SÃO PAULO, SP (FOLHAPRESS) – Facebook, Instagram, Google, Twitter e Mercado Livre fazem críticas ao projeto de lei 2630/2020, que ficou conhecido como projeto das fake news, em carta divulgada nos sites das empresas nesta quinta-feira (24).

De acordo com as empresas signatárias, a atual versão do projeto poderá “desestimular as plataformas a tomar medidas para manter um ambiente saudável online”.

Além disso, afirmam que o texto “traz exigências severas caso as plataformas tomem alguma medida que seja posteriormente questionada e revertida”.

“O receio de uma enxurrada de processos judiciais levará as plataformas a agir menos na moderação de conteúdo, deixando o ambiente online mais desprotegido do discurso de ódio e da desinformação”, diz o documento.

Outros dois pontos do projeto de lei, que ao todo tem mais de 40 artigos, foram criticados pelas empresas. Um deles é o que determina que conteúdos jornalísticos devem ser remunerados pelas redes.

Também é alvo de crítica artigo que restringe o uso de dados pessoais e que, na avaliação das signatárias, impactará negativamente “milhões de pequenos e médios negócios que buscam se conectar com seus consumidores por meio de anúncios e serviços digitais”.

De acordo com a carta, o texto final do projeto “trata pouco do combate à desinformação”.

Ao longo da tramitação do projeto, o tema da moderação de conteúdo teve várias versões.

A última, conforme aprovado pelo grupo de trabalho da Câmara dos Deputados em dezembro, sob a relatoria do deputado Orlando Silva (PC do B-SP), prevê uma série de obrigações aos provedores de redes sociais e aplicativos de mensagem quando aplicarem suas regras para excluir, tornar indisponível, reduzir o alcance ou rotular conteúdos.

De acordo com o texto, o usuário deverá ser notificado e informado sobre qual medida foi aplicada, a fundamentação, os procedimentos para recorrer da medida e também se a moderação ocorreu com base apenas em sistemas automatizados ou não.

Se for constatado que houve erro na aplicação das regras, o projeto prevê ainda que “havendo dano individual, coletivo ou difusos a direitos fundamentais, os provedores de redes sociais ou mensageria instantânea devem informar os usuários sobre seu erro, na mesma proporção de alcance do conteúdo considerado inadequado, podendo esta obrigação ser requerida a autoridade judicial”.

Para as plataformas, é preciso haver flexibilidade para que elas possam agir para remover conteúdo nocivo.

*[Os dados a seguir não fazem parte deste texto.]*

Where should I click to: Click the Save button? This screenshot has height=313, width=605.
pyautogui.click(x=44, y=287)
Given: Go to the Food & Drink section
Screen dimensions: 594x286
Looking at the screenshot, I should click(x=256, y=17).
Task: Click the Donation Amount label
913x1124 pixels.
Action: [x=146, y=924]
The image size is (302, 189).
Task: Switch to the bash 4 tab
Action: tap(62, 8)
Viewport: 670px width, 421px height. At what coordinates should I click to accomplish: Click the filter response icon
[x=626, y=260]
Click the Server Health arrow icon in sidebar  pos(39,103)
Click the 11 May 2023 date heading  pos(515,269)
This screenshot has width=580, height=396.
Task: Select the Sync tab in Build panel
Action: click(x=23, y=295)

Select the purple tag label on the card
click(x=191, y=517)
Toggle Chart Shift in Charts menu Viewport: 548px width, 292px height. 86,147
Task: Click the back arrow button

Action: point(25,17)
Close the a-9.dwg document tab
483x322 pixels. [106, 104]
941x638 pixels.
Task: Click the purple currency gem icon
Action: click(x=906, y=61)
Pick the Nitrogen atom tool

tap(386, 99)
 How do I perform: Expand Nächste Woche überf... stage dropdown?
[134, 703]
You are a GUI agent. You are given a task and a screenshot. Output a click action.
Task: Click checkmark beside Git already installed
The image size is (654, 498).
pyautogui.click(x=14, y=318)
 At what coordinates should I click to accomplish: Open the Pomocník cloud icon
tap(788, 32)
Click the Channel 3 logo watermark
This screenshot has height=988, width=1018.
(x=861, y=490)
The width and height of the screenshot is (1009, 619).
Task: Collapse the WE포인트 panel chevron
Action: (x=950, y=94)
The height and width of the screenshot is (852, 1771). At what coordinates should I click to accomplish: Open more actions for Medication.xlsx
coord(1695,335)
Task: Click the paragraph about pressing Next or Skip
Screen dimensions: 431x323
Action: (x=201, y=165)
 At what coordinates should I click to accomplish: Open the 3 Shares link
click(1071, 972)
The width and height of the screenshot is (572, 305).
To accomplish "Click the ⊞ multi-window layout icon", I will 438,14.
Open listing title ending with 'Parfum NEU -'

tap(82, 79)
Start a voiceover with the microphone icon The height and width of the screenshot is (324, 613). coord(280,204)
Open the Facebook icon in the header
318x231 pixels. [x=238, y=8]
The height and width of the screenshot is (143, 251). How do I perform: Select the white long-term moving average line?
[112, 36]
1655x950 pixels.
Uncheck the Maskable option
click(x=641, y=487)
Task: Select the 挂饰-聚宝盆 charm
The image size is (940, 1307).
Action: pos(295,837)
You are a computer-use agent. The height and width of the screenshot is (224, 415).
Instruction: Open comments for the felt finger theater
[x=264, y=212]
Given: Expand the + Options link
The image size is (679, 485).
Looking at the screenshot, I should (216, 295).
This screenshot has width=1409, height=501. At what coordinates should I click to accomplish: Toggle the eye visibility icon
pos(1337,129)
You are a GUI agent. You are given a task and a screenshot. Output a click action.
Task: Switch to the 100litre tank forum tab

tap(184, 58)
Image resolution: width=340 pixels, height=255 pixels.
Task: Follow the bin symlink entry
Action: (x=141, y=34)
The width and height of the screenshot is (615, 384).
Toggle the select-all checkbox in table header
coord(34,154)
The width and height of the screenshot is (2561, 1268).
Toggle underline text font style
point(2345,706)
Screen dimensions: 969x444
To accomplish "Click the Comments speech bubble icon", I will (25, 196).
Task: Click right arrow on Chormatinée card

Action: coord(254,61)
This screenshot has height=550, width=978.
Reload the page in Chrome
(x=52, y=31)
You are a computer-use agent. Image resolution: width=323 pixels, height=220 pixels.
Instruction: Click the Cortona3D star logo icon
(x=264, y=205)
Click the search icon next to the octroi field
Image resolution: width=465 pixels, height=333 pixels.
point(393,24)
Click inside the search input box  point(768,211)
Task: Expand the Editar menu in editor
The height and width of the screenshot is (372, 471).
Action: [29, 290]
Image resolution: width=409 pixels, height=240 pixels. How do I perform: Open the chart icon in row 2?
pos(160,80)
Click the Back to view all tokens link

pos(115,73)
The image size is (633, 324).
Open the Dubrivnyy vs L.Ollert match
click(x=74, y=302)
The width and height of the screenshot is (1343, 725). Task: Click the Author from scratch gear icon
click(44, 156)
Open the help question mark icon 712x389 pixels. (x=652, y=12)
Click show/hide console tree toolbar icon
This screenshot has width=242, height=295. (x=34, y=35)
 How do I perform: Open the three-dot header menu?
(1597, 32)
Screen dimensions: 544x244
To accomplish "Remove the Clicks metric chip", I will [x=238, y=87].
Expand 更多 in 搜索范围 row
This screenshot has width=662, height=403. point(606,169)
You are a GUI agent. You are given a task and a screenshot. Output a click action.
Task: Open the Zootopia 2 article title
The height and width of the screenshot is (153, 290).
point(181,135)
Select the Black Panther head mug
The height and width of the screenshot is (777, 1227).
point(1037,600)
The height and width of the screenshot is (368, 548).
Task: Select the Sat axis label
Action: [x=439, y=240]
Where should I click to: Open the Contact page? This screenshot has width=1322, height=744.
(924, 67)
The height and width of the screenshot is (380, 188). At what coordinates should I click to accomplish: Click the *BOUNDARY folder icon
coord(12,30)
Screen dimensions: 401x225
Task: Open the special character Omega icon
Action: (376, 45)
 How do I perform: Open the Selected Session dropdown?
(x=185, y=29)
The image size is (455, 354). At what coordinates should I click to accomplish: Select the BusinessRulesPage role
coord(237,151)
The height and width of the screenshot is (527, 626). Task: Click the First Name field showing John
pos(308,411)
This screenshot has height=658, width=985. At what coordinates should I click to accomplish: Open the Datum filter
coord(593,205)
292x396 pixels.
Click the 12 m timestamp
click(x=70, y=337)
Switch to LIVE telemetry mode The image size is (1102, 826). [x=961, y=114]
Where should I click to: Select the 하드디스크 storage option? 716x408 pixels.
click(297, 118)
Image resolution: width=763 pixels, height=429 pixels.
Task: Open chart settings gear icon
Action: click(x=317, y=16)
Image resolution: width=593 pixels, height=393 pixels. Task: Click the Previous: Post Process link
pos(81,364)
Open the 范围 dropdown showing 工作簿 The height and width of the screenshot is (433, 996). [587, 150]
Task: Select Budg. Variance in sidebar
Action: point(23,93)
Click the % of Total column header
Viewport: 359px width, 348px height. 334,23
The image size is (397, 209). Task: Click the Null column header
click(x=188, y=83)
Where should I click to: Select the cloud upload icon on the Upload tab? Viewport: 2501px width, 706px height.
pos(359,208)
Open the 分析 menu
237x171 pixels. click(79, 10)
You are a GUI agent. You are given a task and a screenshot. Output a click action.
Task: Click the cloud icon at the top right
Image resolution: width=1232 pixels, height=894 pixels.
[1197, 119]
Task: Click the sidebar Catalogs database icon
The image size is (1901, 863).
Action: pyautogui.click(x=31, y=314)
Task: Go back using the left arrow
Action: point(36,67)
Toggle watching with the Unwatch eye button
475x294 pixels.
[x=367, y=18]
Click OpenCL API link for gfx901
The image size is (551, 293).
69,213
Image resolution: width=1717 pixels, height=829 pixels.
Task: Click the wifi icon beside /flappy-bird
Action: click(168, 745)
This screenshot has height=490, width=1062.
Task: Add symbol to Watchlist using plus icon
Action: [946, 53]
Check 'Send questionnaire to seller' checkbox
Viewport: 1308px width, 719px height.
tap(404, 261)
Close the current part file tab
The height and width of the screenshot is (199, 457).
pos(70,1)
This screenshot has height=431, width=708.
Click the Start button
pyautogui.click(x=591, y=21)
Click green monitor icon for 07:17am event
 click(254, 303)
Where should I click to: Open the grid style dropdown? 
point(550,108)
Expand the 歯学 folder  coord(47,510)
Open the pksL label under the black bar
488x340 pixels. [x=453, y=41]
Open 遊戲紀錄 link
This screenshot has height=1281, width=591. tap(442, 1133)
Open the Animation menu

No entanto, frente ao entendimento de que falta transparência quanto aos critérios utilizados para moderação, especialistas defendem que haja regras definidas sobre como as empresas devem proceder ao moderar conteúdo.

Nos últimos tempos, as big techs têm sido alvo frequente de ações judiciais por moderação abusiva. Ao mesmo tempo, há pressão da opinião pública e de anunciantes para que elas coíbam a disseminação de discurso de ódio e desinformação.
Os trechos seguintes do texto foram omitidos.